My cousin was blaming himself for giving his father some medicines, wondering whether they had an adverse effect. I listened to people consoling him by talking of fate, how people die when their “time comes”, and how nothing that he did or did not do would have changed that “time”.
My aunt was mourning the tragic timing of the death. I listened to people consoling her by telling her that one’s entire life is determined when one is born, but we don’t know it and have to live through it.
I listened to people say that one should not grieve over the dead because it causes anguish to the dead man’s soul.
I listened to people say that my uncle would be reborn as my cousin’s child.
Inevitably, the occasion brought back memories of the time when I lost my father almost 10 years back. I was 19 then. Nowhere as mature in my thoughts as I am now. But I didn’t believe in fate, souls or rebirth then. I knew that the loss was permanent.

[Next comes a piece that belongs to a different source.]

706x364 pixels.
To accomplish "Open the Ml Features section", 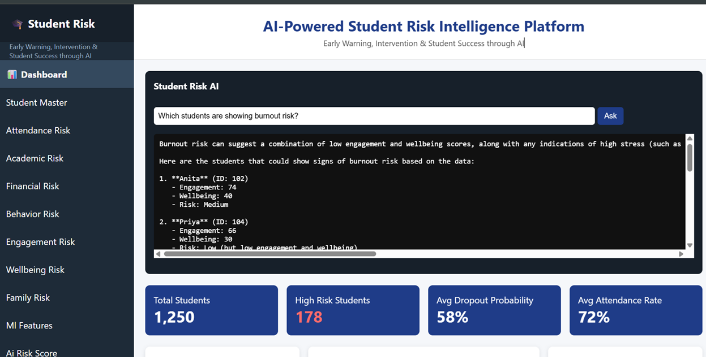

I remember refusing to pay tribute to my father’s body saying “That is not my father”. For weeks, I was aware of the loss in every conscious moment. Thanks to Ayn Rand, I held on to one thought: I will not allow this to affect me. I succeeded.
Sad as it is, the death of one’s loved ones is a part of life and all of us have to deal with it at one time or another. Death always gives us a rude shock, it shows us that our plans can be overturned in an instant, that we are not fully in control of our lives. To deal with that, one needs to find some way to reduce the anxiety one feels when one is not in control. And fate is the way people have invented to do that. Instead of serenely accepting a world where there are many things over which they lack control, people prefer a world where everything is out of their control. Perhaps it helps them. I don’t know. It wouldn’t help me.